Let’s take $x$ is a variable, $k$ is a constant and $f(x)$ is a function in terms of $x$. If the constant $k$ is multiplied by the function $f(x)$, then the product of them is $k.f(x)$, which is called as the constant multiple function.
The derivative of the constant multiple function with respect to $x$ is written in mathematical form as follows.
$\dfrac{d}{dx}{\, \Big(k.f(x)\Big)}$
The differentiation of the constant multiple function with respect to $x$ is equal to the product of the constant $k$ and the derivative of the function $f(x)$.
$\implies$ $\dfrac{d}{dx}{\, \Big(k.f(x)\Big)} \,=\, k \times \dfrac{d}{dx}{\, f(x)}$
This property is called the constant multiple rule of differentiation and it is used as a formula in differential calculus.
Look at the following examples to understand the use of the constant multiple rule in differential calculus.

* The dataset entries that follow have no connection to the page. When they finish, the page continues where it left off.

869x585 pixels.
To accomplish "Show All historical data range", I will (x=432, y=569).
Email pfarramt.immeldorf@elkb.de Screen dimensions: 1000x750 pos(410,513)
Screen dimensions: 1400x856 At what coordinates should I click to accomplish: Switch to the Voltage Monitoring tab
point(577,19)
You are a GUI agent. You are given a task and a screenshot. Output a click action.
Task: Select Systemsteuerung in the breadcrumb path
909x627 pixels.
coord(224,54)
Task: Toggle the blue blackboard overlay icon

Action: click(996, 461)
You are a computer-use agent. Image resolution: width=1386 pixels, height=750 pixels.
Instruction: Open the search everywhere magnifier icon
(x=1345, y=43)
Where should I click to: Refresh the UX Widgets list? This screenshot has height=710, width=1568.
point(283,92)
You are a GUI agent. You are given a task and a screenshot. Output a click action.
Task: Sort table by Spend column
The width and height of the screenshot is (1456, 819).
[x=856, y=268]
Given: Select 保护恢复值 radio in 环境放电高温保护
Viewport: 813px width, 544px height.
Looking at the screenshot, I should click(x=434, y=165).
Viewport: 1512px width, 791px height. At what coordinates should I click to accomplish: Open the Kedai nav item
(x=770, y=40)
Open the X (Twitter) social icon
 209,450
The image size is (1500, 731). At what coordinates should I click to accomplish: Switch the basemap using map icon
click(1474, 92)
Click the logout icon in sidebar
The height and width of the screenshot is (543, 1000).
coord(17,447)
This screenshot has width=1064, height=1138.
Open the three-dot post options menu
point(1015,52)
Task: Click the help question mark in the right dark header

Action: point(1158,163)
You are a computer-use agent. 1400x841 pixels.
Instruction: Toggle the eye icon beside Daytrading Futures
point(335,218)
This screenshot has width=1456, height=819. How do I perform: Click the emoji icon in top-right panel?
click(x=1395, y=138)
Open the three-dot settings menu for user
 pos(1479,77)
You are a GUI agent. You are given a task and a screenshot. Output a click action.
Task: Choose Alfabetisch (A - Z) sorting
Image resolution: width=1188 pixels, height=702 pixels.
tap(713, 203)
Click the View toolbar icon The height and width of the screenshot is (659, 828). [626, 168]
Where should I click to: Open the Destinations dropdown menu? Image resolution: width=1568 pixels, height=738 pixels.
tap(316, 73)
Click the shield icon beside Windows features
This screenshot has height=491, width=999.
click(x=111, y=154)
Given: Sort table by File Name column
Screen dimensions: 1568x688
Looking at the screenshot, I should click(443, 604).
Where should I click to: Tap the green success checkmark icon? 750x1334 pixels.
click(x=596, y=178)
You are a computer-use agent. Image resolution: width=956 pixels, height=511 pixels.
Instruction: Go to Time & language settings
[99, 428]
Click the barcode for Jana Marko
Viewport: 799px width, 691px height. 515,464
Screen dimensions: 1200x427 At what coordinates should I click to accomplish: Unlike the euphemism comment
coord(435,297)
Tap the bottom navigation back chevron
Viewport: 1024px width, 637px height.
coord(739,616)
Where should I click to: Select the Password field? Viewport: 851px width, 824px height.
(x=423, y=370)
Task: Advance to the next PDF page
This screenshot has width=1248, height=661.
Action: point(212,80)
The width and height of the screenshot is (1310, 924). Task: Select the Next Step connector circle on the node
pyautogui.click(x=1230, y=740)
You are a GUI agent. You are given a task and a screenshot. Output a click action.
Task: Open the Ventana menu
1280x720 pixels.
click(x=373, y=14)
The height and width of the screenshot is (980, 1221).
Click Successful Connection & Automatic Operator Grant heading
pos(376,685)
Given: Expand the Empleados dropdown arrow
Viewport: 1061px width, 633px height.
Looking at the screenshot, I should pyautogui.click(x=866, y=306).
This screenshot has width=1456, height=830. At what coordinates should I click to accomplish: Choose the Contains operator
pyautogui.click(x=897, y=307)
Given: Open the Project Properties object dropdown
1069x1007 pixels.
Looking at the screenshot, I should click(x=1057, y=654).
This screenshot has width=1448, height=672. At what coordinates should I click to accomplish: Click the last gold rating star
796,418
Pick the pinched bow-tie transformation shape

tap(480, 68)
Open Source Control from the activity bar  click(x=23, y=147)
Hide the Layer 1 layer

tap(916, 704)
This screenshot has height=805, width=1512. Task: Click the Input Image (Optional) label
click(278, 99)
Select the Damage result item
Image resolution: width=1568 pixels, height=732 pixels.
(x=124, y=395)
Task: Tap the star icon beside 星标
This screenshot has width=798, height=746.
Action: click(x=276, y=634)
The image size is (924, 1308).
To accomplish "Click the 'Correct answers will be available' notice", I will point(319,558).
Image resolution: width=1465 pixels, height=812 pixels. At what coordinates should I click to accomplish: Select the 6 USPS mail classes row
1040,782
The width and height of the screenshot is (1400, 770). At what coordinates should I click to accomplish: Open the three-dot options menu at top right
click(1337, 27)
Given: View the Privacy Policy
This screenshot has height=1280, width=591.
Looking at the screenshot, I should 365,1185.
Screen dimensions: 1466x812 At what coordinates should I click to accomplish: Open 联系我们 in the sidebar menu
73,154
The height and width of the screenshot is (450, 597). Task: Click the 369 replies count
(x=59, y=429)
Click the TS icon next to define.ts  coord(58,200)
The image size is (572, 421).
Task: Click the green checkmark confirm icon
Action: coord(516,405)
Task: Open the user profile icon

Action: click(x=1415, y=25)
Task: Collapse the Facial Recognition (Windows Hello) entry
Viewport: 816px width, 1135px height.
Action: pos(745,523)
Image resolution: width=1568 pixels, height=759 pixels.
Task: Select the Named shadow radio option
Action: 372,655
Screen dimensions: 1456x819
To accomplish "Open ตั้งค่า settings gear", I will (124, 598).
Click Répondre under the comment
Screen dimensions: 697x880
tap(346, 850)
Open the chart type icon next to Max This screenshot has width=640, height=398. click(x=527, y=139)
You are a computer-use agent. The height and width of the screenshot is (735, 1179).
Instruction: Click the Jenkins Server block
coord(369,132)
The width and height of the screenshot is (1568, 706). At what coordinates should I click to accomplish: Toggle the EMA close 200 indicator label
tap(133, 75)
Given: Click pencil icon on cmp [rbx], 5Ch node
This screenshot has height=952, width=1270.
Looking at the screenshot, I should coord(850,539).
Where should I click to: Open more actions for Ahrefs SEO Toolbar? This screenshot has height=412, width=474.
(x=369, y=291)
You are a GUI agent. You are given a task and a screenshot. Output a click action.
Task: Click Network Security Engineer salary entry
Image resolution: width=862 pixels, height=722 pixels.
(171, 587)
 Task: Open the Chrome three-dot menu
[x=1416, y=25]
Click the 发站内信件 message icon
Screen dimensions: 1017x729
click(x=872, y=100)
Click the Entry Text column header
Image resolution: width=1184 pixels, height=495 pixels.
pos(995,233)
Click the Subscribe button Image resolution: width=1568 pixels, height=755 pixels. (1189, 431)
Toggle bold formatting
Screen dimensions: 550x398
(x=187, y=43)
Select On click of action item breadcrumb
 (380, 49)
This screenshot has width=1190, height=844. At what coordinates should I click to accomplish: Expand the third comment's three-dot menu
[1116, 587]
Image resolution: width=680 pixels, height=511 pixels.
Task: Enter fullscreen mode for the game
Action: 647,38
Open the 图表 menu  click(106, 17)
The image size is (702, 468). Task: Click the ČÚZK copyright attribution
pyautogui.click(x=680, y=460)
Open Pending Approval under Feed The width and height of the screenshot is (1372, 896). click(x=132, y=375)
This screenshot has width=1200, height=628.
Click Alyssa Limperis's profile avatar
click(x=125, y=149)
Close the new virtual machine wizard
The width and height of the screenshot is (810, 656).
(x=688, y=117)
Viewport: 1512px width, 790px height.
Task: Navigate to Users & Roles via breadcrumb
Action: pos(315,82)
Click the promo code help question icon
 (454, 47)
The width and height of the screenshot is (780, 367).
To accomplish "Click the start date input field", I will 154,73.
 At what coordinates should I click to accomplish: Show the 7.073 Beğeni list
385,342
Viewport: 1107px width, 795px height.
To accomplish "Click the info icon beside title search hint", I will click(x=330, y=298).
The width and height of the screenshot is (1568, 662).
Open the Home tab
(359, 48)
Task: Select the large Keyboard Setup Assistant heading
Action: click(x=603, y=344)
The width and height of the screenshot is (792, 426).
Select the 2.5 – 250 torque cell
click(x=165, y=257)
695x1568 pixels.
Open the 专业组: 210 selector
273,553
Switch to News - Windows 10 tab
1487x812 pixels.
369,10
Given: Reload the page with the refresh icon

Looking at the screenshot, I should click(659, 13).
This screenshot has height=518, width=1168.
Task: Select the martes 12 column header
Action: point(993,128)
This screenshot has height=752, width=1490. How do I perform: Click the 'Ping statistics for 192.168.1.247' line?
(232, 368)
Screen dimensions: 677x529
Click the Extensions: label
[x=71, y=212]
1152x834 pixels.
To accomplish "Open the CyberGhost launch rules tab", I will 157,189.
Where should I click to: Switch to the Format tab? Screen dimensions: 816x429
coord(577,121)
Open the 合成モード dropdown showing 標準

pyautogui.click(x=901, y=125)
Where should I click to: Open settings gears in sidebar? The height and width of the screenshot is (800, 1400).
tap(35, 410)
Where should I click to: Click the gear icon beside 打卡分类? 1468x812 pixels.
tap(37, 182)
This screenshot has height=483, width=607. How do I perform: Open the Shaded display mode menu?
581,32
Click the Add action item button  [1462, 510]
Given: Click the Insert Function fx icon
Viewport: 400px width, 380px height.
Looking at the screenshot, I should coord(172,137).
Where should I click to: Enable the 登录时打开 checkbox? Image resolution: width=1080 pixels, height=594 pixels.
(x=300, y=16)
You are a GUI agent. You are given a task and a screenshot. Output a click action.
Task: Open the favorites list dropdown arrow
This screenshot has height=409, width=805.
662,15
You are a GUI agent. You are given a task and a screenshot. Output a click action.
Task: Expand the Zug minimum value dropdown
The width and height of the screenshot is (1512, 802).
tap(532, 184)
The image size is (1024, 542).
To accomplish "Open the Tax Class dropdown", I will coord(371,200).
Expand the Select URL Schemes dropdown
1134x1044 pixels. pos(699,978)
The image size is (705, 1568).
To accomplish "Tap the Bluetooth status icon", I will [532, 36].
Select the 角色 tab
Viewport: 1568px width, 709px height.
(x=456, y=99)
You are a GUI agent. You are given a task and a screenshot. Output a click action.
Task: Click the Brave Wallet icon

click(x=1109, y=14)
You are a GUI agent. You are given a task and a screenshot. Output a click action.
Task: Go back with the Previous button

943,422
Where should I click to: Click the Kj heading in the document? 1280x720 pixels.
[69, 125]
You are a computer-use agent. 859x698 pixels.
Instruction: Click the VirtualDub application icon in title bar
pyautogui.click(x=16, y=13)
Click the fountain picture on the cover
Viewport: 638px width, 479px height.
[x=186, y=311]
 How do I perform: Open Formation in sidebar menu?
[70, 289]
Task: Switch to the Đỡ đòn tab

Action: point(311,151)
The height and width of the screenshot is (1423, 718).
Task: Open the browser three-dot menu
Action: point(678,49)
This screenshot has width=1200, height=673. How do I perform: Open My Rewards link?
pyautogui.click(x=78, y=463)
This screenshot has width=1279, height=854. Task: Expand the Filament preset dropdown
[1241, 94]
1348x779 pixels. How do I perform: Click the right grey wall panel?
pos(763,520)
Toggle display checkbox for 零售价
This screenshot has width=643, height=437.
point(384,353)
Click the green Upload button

$(1) \,\,\,$ $\dfrac{d}{dx}{\, \Big(6x^2\Big)} \,=\, 6 \times \dfrac{d}{dx}{\, x^2}$
$(2) \,\,\,$ $\dfrac{d}{dy}{\, \Bigg(\dfrac{\log_{e}{y}}{4}\Bigg)} \,=\, \dfrac{1}{4} \times \dfrac{d}{dy}{\, \log_{e}{y}}$
$(3) \,\,\,$ $\dfrac{d}{dz}{\, \Big(-0.7\sin{3z}\Big)} \,=\, -0.7 \times \dfrac{d}{dx}{\, \sin{3z}}$
Learn how to derive the constant multiple rule in differential calculus.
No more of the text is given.